Uninvited--A Wonderful "Witness"

by Merry Magdalene 64 Replies latest jw experiences

  • BluesBrother
    BluesBrother

    He is a hard hearted B@st***! How dare he ban you from your mothers memorial? At the last dub funeral that I attended, a d/f'd young girl was there, since the deceased was her grandmother. Everyone expected that she should be there.

    Who has the right? Was he the householder? .....Perhaps he observed this and did not like it.

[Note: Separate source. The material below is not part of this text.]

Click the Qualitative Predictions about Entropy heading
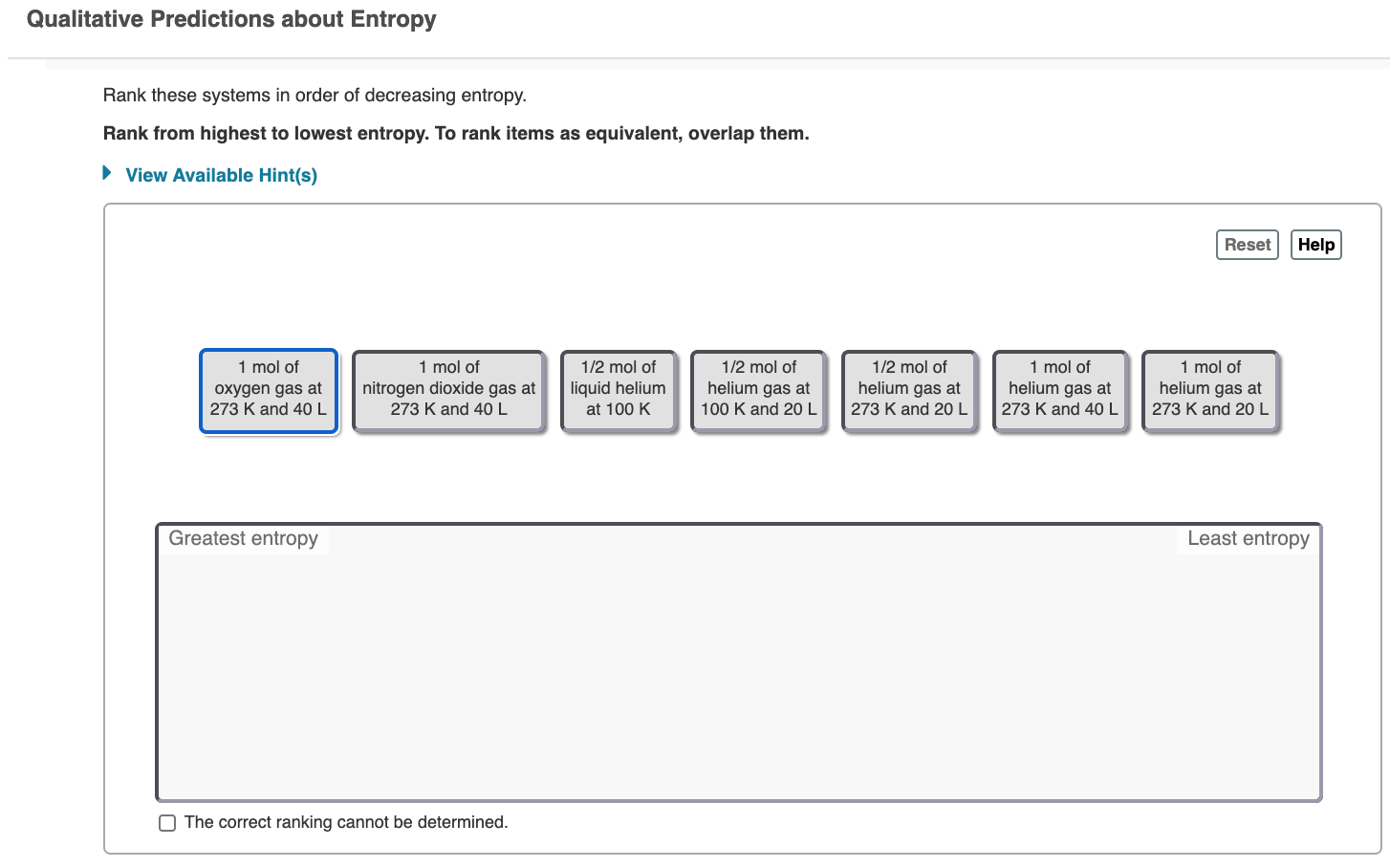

    Everyone was very loving toward me, embracing me, teary-eyed,

    Sorry Merry

  • Bumble Bee
    Bumble Bee

    I'm speechless!

    I have never heard anything so cruel. It was YOUR mother that passed, so it should not have been considered a "congregational". The congregation, if they were truly Chrisitan, should have welcomed you with open arms and offered you comfort and support. At the very least, have seperated themselves from the family gathering if they felt that way. It should not have been up to you to opt out of the gathering.

    Sick, sick, sick!!!

    I'm so sorry to hear of your mother passing. ((((((((Merry))))))))

    BB

  • jason bourne
    jason bourne

    How they treated you was disgusting!! you have my heartfelt sympathies and hugs!!

  • Warlock
    Warlock

    Merry,

    The reason I feel it's the cruelest is because, like me, you are an only child. For that reason alone, they couldn't bend THEIR rules? Give me a break! That is so unfeeling.

    My mother is not a J.W. she is a Catholic. When she dies, I am going to have to attend her service in a Catholic church, AND I AM GOING TO ATTEND. Gonna sit right up in front.

    What ever happens, happens!

    Warlock

  • lonelysheep
    lonelysheep

    WTF?! That is just awful, (((Merry)))!!!

  • fullofdoubtnow
    fullofdoubtnow

    Merry, I am speechless. What an insensitive thing to say to someone who has just lost their mum.

    The cruelty that these people are capable of never ceases to amaze me. I am so sorry that you had to go through that on such a day.

    Linda

  • forsharry
    forsharry

    I just can't stop shaking my head at this.

    I'm so sorry to hear that you were subjected to that...I'm sorry, but I'm not surprised. I'm not gonna say shoulda, woulda, coulda on this. It could have played out in a multitude of ways...both good bad, and hilariously funny but I'm sure imminently illegal as well. ;) I think that from what you wrote you handled it with a level of rational dignity I'm not sure I could have mustered. I applaud you for that...and I think ultimately what that P.O. said doesn't really matter in the grand scheme of things?

    It's just a nother reinforcement that leaving the org was the right choice. It was also nice that those in attendance granted you condolences and sympathy that you rightfully deserved. Don't let that arse ruin the memory of your mother's memorial.

    ::HUGS::

  • undercover
    undercover
    At the end he said everyone was welcome to gather at a certain private home afterward. What he should have said was everyone except her only child, only he didn't know that yet himself.

    Was this at your mother's home or the home of a close family member?

    Since it was announced that all in attendance were welcome to the private home after the official memorial, and if this was being held at a family member's residence then the PO does not have the right to uninvite you. It was your mother, you have more right to be there than anyone one else not related to her. If the JW friends would be stumbled by your presence, then it's they who can go home instead of paying their respects at the home of the family.

  • poppers
    poppers

    Wow, what a story. You have my heartfelt sympathy.

    poppers

  • Merry Magdalene
    Merry Magdalene

    The after-memorial gathering was being hosted by close JW friends of my mother's. All the JWs who greeted me after the service seemed glad to hear that I would be attending it. I don't know if the host-couple was uncomfortable with my attending, or some of my JW family was, or the BOE, or just the PO.

    That's ok. I got over it....or did I? Maybe I wouldn't still be talking about it if I was truly over it. I don't know.